Written instruction:
Copy every line of the material below without changing anything.

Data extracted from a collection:
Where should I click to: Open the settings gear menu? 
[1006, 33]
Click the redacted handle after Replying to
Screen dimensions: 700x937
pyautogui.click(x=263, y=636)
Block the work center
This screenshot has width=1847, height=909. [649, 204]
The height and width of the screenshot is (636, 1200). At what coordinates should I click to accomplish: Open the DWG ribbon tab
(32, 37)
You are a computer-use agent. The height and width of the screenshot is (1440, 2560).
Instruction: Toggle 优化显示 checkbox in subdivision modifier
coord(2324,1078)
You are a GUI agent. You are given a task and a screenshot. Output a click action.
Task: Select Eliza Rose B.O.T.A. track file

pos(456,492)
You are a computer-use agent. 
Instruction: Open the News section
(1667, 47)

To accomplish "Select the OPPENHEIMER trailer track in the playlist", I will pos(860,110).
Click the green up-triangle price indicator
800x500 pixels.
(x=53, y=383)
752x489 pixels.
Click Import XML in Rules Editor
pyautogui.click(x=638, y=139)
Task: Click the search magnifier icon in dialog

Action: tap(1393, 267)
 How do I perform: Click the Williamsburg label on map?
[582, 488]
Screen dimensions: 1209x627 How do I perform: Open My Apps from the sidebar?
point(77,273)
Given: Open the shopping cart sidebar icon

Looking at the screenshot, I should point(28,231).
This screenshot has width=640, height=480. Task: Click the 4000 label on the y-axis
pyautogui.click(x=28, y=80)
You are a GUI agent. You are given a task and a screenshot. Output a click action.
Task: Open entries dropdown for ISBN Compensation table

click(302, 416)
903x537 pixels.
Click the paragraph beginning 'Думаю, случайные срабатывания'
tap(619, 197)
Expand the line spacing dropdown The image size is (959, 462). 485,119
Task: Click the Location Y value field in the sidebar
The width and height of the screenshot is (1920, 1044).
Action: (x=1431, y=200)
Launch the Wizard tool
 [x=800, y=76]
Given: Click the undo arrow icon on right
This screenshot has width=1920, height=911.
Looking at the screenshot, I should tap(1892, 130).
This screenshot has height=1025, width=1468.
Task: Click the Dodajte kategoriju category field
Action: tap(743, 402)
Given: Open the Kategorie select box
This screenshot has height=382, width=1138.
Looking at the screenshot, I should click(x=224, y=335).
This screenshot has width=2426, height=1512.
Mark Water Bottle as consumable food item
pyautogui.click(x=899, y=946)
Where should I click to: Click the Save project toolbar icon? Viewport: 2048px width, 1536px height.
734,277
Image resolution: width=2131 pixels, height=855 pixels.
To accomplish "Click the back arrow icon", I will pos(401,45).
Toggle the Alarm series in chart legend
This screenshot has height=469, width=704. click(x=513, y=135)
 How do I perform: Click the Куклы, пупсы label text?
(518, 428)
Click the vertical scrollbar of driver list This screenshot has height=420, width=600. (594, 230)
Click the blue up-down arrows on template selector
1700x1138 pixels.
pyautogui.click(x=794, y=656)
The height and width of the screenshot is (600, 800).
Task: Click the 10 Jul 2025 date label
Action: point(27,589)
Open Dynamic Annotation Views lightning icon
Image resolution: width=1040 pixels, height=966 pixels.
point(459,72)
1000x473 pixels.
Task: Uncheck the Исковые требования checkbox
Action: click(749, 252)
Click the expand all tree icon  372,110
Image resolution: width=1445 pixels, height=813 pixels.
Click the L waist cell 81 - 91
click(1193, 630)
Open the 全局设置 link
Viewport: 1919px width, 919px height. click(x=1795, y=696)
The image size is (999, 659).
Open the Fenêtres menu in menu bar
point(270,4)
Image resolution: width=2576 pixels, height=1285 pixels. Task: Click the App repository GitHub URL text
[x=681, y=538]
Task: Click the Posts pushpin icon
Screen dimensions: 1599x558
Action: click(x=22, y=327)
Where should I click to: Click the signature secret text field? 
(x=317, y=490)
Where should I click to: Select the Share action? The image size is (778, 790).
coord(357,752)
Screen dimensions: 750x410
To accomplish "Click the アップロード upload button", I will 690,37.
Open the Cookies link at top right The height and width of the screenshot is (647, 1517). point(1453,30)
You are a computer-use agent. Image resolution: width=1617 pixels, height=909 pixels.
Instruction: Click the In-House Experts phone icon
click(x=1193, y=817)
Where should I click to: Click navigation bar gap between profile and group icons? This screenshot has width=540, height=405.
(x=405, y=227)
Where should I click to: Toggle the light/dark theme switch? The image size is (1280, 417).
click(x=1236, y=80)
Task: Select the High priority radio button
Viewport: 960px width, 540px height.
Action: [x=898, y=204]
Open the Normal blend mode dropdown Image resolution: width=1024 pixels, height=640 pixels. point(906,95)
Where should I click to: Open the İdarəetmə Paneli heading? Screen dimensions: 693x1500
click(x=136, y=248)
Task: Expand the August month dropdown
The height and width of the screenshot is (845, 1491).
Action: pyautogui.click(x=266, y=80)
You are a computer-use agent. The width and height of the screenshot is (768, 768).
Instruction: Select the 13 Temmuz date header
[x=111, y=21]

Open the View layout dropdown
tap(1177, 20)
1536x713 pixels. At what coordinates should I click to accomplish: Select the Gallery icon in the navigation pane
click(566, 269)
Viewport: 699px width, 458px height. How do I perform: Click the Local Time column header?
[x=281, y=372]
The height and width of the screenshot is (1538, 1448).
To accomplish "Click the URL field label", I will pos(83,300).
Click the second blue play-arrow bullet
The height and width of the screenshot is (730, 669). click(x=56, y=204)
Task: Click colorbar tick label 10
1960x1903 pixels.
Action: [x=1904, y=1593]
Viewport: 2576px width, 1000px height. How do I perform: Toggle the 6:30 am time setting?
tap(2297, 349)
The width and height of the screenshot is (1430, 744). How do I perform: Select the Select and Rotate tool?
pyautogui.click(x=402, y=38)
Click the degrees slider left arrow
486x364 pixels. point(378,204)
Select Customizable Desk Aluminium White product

Solution:
Where should I click to: Open the settings gear menu? 
[1006, 33]
Click the redacted handle after Replying to
Screen dimensions: 700x937
pyautogui.click(x=263, y=636)
Block the work center
This screenshot has width=1847, height=909. [649, 204]
The height and width of the screenshot is (636, 1200). At what coordinates should I click to accomplish: Open the DWG ribbon tab
(32, 37)
You are a computer-use agent. The height and width of the screenshot is (1440, 2560).
Instruction: Toggle 优化显示 checkbox in subdivision modifier
coord(2324,1078)
You are a GUI agent. You are given a task and a screenshot. Output a click action.
Task: Select Eliza Rose B.O.T.A. track file

pos(456,492)
You are a computer-use agent. 
Instruction: Open the News section
(1667, 47)

To accomplish "Select the OPPENHEIMER trailer track in the playlist", I will pos(860,110).
Click the green up-triangle price indicator
800x500 pixels.
(x=53, y=383)
752x489 pixels.
Click Import XML in Rules Editor
pyautogui.click(x=638, y=139)
Task: Click the search magnifier icon in dialog

Action: tap(1393, 267)
 How do I perform: Click the Williamsburg label on map?
[582, 488]
Screen dimensions: 1209x627 How do I perform: Open My Apps from the sidebar?
point(77,273)
Given: Open the shopping cart sidebar icon

Looking at the screenshot, I should point(28,231).
This screenshot has width=640, height=480. Task: Click the 4000 label on the y-axis
pyautogui.click(x=28, y=80)
You are a GUI agent. You are given a task and a screenshot. Output a click action.
Task: Open entries dropdown for ISBN Compensation table

click(302, 416)
903x537 pixels.
Click the paragraph beginning 'Думаю, случайные срабатывания'
tap(619, 197)
Expand the line spacing dropdown The image size is (959, 462). 485,119
Task: Click the Location Y value field in the sidebar
The width and height of the screenshot is (1920, 1044).
Action: (x=1431, y=200)
Launch the Wizard tool
 [x=800, y=76]
Given: Click the undo arrow icon on right
This screenshot has width=1920, height=911.
Looking at the screenshot, I should tap(1892, 130).
This screenshot has height=1025, width=1468.
Task: Click the Dodajte kategoriju category field
Action: tap(743, 402)
Given: Open the Kategorie select box
This screenshot has height=382, width=1138.
Looking at the screenshot, I should click(x=224, y=335).
This screenshot has width=2426, height=1512.
Mark Water Bottle as consumable food item
pyautogui.click(x=899, y=946)
Where should I click to: Click the Save project toolbar icon? Viewport: 2048px width, 1536px height.
734,277
Image resolution: width=2131 pixels, height=855 pixels.
To accomplish "Click the back arrow icon", I will pos(401,45).
Toggle the Alarm series in chart legend
This screenshot has height=469, width=704. click(x=513, y=135)
 How do I perform: Click the Куклы, пупсы label text?
(518, 428)
Click the vertical scrollbar of driver list This screenshot has height=420, width=600. (594, 230)
Click the blue up-down arrows on template selector
1700x1138 pixels.
pyautogui.click(x=794, y=656)
The height and width of the screenshot is (600, 800).
Task: Click the 10 Jul 2025 date label
Action: point(27,589)
Open Dynamic Annotation Views lightning icon
Image resolution: width=1040 pixels, height=966 pixels.
point(459,72)
1000x473 pixels.
Task: Uncheck the Исковые требования checkbox
Action: click(749, 252)
Click the expand all tree icon  372,110
Image resolution: width=1445 pixels, height=813 pixels.
Click the L waist cell 81 - 91
click(1193, 630)
Open the 全局设置 link
Viewport: 1919px width, 919px height. click(x=1795, y=696)
The image size is (999, 659).
Open the Fenêtres menu in menu bar
point(270,4)
Image resolution: width=2576 pixels, height=1285 pixels. Task: Click the App repository GitHub URL text
[x=681, y=538]
Task: Click the Posts pushpin icon
Screen dimensions: 1599x558
Action: click(x=22, y=327)
Where should I click to: Click the signature secret text field? 
(x=317, y=490)
Where should I click to: Select the Share action? The image size is (778, 790).
coord(357,752)
Screen dimensions: 750x410
To accomplish "Click the アップロード upload button", I will 690,37.
Open the Cookies link at top right The height and width of the screenshot is (647, 1517). point(1453,30)
You are a computer-use agent. Image resolution: width=1617 pixels, height=909 pixels.
Instruction: Click the In-House Experts phone icon
click(x=1193, y=817)
Where should I click to: Click navigation bar gap between profile and group icons? This screenshot has width=540, height=405.
(x=405, y=227)
Where should I click to: Toggle the light/dark theme switch? The image size is (1280, 417).
click(x=1236, y=80)
Task: Select the High priority radio button
Viewport: 960px width, 540px height.
Action: [x=898, y=204]
Open the Normal blend mode dropdown Image resolution: width=1024 pixels, height=640 pixels. point(906,95)
Where should I click to: Open the İdarəetmə Paneli heading? Screen dimensions: 693x1500
click(x=136, y=248)
Task: Expand the August month dropdown
The height and width of the screenshot is (845, 1491).
Action: pyautogui.click(x=266, y=80)
You are a computer-use agent. The width and height of the screenshot is (768, 768).
Instruction: Select the 13 Temmuz date header
[x=111, y=21]

Open the View layout dropdown
tap(1177, 20)
1536x713 pixels. At what coordinates should I click to accomplish: Select the Gallery icon in the navigation pane
click(566, 269)
Viewport: 699px width, 458px height. How do I perform: Click the Local Time column header?
[x=281, y=372]
The height and width of the screenshot is (1538, 1448).
To accomplish "Click the URL field label", I will pos(83,300).
Click the second blue play-arrow bullet
The height and width of the screenshot is (730, 669). click(x=56, y=204)
Task: Click colorbar tick label 10
1960x1903 pixels.
Action: [x=1904, y=1593]
Viewport: 2576px width, 1000px height. How do I perform: Toggle the 6:30 am time setting?
tap(2297, 349)
The width and height of the screenshot is (1430, 744). How do I perform: Select the Select and Rotate tool?
pyautogui.click(x=402, y=38)
Click the degrees slider left arrow
486x364 pixels. point(378,204)
Select Customizable Desk Aluminium White product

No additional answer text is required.